## ФРАГМЕНТ ТЕКСТА
◆ ◆ ◆ ◆ ◆ ◆ ◆
Невысокая продуктивность Лондона-новеллиста в этот период объясняется не только поездками по архипелагу, встречами с новыми людьми, необходимостью писать статьи для журналов (хотя и это играло свою роль), но и тем, что у него возник новый замысел и он решил плотно взяться за его осуществление. Речь о романе «Мартин Иден» — пожалуй, самом известном из произведений писателя. Здесь, на Гавайях, в августе 1907 года Джек Лондон и начал его писать. Продолжил в путешествии, отводя сочинительству (как свидетельствует Мартин Джонсон) по два часа с утра ежедневно. Даже погода не была для него помехой — спокойно было море или волновалось. Не являлось препятствием и самочувствие, а ведь известно, что Лондон болел (особенно на завершающем этапе путешествия).
«Мы отплыли от Хило (Гавайские острова) 7 ноября и прибыли на Нукухива (Маркизские острова) 6 декабря», — читаем в русскоязычной версии «Путешествия на “Снарке”»[220]. Конечно, это ошибка (издательская?) — дотошные исследователи давно выяснили, что «Снарк» продолжил путешествие 6 октября 1907 года.
Из прежней команды на борту остались только чета Лондонов и Мартин Джонсон. Герберт Штольц вернулся в Штаты продолжать образование, Точиги страдал моребоязнью. Отделались (правда, не без труда!) и от Роско Эймса. Но Лондон вынужден был оплатить ему дорогу до Сан-Франциско и выдать жалованье — из расчета все тех же 50 долларов в месяц[221]. Дороговато, в общем-то, обошелся дядюшка Чармиан.
На Гавайях команда пополнилась новыми членами. Лондон, наконец, уяснил себе, что без опытного моряка в океане не обойтись и нанял Джеймса Лэнгхорна Уоррена. Персонаж этот примечательный: уже немолодой капитан-парусник с изрядным опытом хождения по южным морям, а еще… его только что выпустили из тюрьмы. Он сидел, будучи обвинен в убийстве, но улик оказалось недостаточно. Интересно, знала ли Чармиан, кого ее супруг подрядил управлять судном?
Точиги заменил местный японец (на Гавайях — большая японская диаспора, потомки эмигрантов, обосновавшихся на островах во второй половине XIX века) по имени Йошимáтцу Накáата. Вдобавок появился матрос — молодой человек, которого звали Герман де Виссер, а также повар, тоже из местных японцев, — Цунекиши Вада.
◆ ◆ ◆ ◆ ◆ ◆ ◆
(Сохранённые записи)
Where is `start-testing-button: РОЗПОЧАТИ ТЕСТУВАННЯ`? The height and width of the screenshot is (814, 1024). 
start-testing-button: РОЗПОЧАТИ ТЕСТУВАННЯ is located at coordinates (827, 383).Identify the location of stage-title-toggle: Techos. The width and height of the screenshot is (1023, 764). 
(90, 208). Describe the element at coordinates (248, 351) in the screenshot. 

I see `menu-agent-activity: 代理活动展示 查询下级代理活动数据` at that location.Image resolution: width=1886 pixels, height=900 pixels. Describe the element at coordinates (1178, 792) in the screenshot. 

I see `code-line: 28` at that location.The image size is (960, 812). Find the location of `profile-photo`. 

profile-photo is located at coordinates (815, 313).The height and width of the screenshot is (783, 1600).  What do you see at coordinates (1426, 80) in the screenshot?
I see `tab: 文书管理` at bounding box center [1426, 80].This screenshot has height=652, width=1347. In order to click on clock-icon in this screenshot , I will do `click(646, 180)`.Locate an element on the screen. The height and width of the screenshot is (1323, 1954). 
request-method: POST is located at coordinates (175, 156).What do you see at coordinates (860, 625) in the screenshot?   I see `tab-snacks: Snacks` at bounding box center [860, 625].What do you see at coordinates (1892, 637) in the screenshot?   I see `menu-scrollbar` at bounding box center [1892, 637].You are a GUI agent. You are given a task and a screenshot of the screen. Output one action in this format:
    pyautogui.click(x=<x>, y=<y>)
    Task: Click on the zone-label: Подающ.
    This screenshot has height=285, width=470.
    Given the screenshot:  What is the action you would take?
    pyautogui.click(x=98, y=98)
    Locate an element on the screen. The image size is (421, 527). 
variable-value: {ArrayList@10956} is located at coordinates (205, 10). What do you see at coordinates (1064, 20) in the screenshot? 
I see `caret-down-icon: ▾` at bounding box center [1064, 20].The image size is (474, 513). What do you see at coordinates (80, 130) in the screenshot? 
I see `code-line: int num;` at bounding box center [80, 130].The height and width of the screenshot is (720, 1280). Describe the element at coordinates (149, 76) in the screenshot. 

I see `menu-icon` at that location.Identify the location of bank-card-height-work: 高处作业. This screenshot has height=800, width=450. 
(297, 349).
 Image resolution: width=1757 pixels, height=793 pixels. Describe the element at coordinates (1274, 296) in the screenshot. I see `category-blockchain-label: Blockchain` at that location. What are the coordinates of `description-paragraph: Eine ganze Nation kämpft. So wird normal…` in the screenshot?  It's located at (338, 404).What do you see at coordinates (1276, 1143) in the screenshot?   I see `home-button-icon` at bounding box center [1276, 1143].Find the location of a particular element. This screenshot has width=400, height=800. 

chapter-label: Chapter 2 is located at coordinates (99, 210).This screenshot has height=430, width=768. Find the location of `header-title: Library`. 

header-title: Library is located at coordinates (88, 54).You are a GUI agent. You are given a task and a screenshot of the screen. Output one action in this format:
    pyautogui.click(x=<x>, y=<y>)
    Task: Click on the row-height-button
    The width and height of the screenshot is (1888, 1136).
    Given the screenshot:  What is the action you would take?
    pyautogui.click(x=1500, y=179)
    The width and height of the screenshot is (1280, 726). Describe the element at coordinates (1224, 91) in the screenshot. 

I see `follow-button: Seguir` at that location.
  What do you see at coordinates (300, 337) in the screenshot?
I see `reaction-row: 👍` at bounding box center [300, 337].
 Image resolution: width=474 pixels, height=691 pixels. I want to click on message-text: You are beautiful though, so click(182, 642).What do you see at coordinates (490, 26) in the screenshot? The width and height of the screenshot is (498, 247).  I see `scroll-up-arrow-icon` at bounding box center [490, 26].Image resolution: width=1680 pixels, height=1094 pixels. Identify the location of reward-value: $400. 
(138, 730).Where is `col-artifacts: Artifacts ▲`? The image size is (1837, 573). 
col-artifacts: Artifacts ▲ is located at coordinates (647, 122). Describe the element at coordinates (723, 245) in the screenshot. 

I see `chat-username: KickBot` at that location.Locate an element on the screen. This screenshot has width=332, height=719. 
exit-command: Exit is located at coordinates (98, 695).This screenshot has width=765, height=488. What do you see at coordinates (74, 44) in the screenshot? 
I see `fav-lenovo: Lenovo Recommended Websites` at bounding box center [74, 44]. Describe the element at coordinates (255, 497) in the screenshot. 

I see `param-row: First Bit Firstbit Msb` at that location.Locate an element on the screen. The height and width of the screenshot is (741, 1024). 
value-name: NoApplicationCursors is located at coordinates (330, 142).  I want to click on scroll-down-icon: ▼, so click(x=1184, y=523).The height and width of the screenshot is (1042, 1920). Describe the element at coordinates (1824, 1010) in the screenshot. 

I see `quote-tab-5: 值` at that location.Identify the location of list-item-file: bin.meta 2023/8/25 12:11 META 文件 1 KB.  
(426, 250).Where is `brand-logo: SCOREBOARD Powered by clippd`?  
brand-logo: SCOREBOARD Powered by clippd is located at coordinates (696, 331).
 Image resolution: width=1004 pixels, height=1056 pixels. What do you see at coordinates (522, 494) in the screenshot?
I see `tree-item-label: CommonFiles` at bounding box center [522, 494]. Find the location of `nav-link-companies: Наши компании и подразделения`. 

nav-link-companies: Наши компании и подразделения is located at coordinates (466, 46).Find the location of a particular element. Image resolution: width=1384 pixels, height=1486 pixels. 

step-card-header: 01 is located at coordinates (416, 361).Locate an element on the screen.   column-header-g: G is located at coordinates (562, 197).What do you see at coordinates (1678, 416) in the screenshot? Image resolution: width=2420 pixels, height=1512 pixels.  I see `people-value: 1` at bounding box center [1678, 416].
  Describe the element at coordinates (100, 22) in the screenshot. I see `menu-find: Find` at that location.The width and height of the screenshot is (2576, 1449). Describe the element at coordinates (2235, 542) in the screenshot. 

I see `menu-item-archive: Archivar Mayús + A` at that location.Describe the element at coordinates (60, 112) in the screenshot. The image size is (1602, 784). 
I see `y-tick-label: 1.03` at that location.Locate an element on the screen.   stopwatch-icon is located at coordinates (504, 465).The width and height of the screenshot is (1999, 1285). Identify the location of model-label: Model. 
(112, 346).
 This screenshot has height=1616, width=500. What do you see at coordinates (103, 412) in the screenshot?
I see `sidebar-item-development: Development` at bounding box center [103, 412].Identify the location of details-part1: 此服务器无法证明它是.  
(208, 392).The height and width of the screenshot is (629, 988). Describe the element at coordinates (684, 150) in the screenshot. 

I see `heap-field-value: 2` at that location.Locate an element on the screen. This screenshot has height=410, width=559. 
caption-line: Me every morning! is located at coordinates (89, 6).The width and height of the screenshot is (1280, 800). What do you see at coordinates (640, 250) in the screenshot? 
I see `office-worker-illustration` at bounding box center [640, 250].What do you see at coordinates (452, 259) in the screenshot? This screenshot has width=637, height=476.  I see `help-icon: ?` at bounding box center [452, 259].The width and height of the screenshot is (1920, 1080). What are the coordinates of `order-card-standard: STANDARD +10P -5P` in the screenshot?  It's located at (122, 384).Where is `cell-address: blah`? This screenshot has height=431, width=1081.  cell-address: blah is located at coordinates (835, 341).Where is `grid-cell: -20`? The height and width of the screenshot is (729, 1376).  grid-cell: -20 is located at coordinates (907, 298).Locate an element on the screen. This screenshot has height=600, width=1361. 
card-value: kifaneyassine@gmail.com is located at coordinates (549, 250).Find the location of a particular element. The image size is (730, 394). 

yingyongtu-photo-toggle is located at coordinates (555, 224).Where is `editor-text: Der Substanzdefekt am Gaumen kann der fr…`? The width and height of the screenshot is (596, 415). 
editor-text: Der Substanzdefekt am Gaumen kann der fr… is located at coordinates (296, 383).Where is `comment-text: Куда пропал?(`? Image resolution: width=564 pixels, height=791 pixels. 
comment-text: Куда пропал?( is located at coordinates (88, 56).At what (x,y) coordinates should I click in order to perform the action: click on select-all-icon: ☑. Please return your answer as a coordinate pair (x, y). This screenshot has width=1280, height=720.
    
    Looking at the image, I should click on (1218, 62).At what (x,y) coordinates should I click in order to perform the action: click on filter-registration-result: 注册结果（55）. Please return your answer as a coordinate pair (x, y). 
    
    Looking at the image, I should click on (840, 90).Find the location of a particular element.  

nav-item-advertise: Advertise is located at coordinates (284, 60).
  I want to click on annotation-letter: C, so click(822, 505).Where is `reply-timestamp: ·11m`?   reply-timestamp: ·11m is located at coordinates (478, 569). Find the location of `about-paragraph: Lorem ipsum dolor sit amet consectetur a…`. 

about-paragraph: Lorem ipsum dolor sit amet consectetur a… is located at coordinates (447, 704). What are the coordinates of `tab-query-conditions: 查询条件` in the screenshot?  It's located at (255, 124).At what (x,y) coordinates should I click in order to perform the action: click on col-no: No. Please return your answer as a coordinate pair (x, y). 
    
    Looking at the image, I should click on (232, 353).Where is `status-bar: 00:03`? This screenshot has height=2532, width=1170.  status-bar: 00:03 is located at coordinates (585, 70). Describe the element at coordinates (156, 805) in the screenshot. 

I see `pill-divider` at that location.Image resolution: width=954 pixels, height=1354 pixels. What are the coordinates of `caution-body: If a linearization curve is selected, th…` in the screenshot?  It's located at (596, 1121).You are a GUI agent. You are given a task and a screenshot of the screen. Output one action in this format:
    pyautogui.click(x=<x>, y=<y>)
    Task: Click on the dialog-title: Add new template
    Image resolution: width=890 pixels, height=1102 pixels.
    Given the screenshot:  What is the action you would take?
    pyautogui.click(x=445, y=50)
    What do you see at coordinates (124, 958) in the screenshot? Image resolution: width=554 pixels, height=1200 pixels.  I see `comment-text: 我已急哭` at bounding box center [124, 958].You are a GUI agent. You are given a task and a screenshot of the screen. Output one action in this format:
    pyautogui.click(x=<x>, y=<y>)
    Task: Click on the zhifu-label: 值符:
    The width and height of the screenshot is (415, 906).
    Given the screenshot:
◆ ◆ ◆ ◆ ◆ ◆ ◆
## ЧТО СДЕЛАТЬ
1/ Перечислите всех, кто, согласно тексту о плавании Джека Лондона на «Снарке», пополнил команду судна на Гавайях.
2/ Подхватите текст о плавании Джека Лондона на «Снарке» сразу после его последнего предложения и напишите продолжение.

## ОТВЕТЫ ПО ЗАДАНИЯМ
1/ Джеймс Лэнгхорн Уоррен, Йошимáтцу Накáата, Герман де Виссер, Цунекиши Вада.

2/
Интересная подробность касательно покинувшего их «инженера» Герберта («Берта») Штольца. Только оказавшись на Гавайях, Лондон узнал истинную цель, с которой тот присоединился к экспедиции, — ему нужно было попасть на остров Кауаи. На острове находилась могила его отца (которого юноша никогда не видел), шерифа округа Оаху Луиса Штольца. Его застрелил прокаженный, которого разлучили с женой, чтобы отправить на Молокаи. Эта история, услышанная от Берта Штольца, и легла в основу знаменитой новеллы «Кулау-прокаженный». Лондон ее сочинил тогда же, на Гавайях, разумеется, драматизировав сюжет.
Итак, теперь путь «Снарка» лежал к Маркизским островам — не самый хоженый маршрут. Куда более освоенным считался курс на Таити — в ту сторону (а затем в Австралию) направлялось большинство судов, уходивших в южные моря.
Лондон поясняет, в чем заключалась сложность: «Расстояние по карте — две тысячи миль, мы же сделали по меньшей мере четыре; а если бы держали прямо на Маркизские, то прошли бы не меньше пяти или шести тысяч миль, что и доказывает раз навсегда, что прямая линия далеко не всегда кратчайшее расстояние между двумя точками». Тем более что перед ними стояла задача: «не пересекать экватора западнее 130-го меридиана. <…> Переходя экватор западнее 130-го меридиана, мы попадали во власть юго-восточных муссонов, которые так отклонили бы нас от Маркизских островов, что впоследствии пришлось бы идти почти против ветра. А еще вдобавок экваториальное течение, скорость которого равна от 20 до 75 миль в день! Нечего сказать, приятная штучка идти против ветра и против течения!»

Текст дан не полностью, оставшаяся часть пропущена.